Dawno nie było typowo książkowego wpisu i szczerze mówiąc troszkę się stęskniłam ;) A i lektur kilka się uzbierało w ostatnim czasie. To był dobry czas dla mojego czytania i oby trwał nadal.
Ta książka przeleżała na półce prawie rok, czekając aż zostanie przeczytana. Ja już tak mam, że kupię gdzieś w jakimś markecie w "dobrej cenie" i niech czeka na odpowiedni czas ;) Nie do końca potem byłam do niej przekonana, ale okazało się, że bardzo wciągająca fabuła.
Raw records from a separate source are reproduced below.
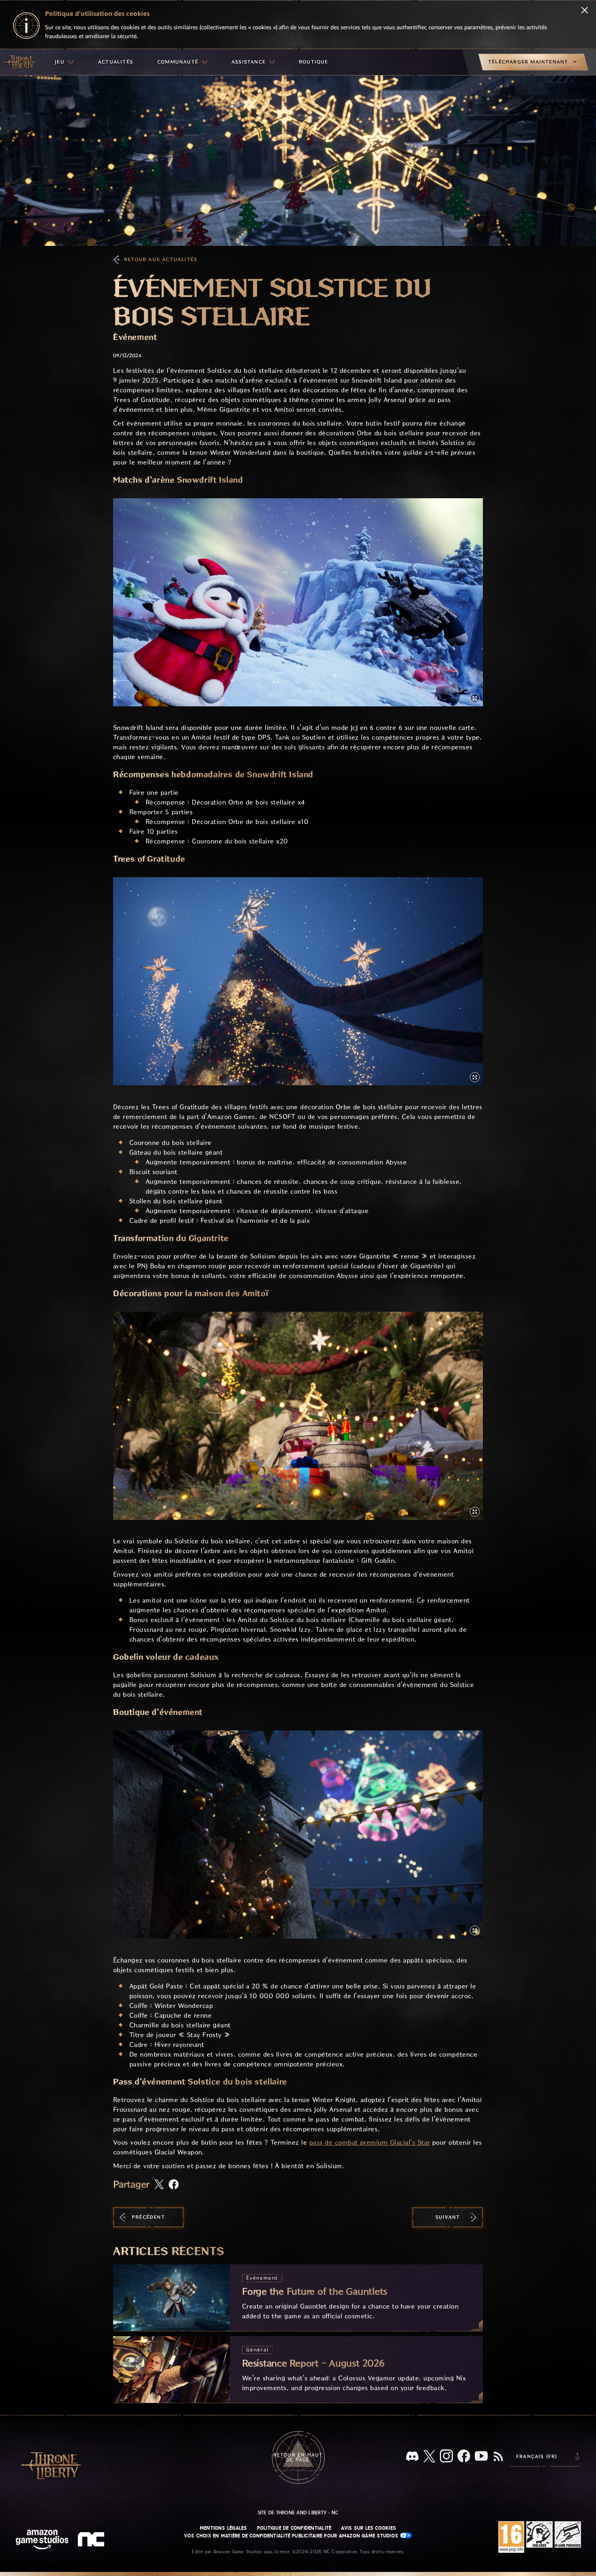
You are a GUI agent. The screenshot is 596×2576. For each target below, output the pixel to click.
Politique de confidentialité (294, 2528)
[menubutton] (64, 62)
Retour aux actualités (160, 259)
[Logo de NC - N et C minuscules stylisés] (92, 2540)
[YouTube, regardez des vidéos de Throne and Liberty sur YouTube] (481, 2456)
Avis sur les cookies (368, 2528)
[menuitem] (64, 62)
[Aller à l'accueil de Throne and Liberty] (20, 62)
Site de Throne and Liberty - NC (298, 2513)
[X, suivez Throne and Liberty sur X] (429, 2457)
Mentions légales (223, 2528)
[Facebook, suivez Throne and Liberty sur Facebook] (463, 2456)
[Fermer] (584, 11)
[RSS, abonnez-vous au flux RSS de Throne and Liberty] (498, 2457)
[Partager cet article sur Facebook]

Główna bohaterka jest szczęśliwą mężatką, wiedzie ustabilizowane i spokojne życie. Od dokładnie stu dni ma fajnego, dobrego i poczciwego męża, aż tu nagle na jej drodze pojawia się były chłopak, wielka i szalona miłość. Zaczynają razem pracować, powracają dawno schowane uczucia i dylemat... którego tak naprawdę kocha? Bo z jednym jest dobrze, przewidywalnie, spokojnie i swojsko, a z drugim jest ten poryw serca, te emocje.... No więcej Wam nie zdradzę, tak na wszelki wypadek, gdyby ktoś chciał przeczytać ;) Lubię jak fabuła wciągnie, jak czekam na decyzję bohaterki, bo wiem, że jakby nie wybrała, to ktoś będzie cierpiał....wiadomo, tak to przeważnie w trójkątach bywa. I ta niepewność, czy to mleko się rozleje? Czy tajemnica wyjdzie na jaw, kto dowie się pierwszy..... Niby typowo babska literatura, ale z serii takiej, z którą można w jakiś sposób się utożsamiać. Narracja poprowadzona tak, abyśmy poznały wątpliwości i rozterki bohaterki, nic i nikt nie jest czarno-biały. Bo każdy bohater ma jakieś zalety i jakieś wady.... Polecam "Sto dni po ślubie" autorstwa Emily Giffin ;)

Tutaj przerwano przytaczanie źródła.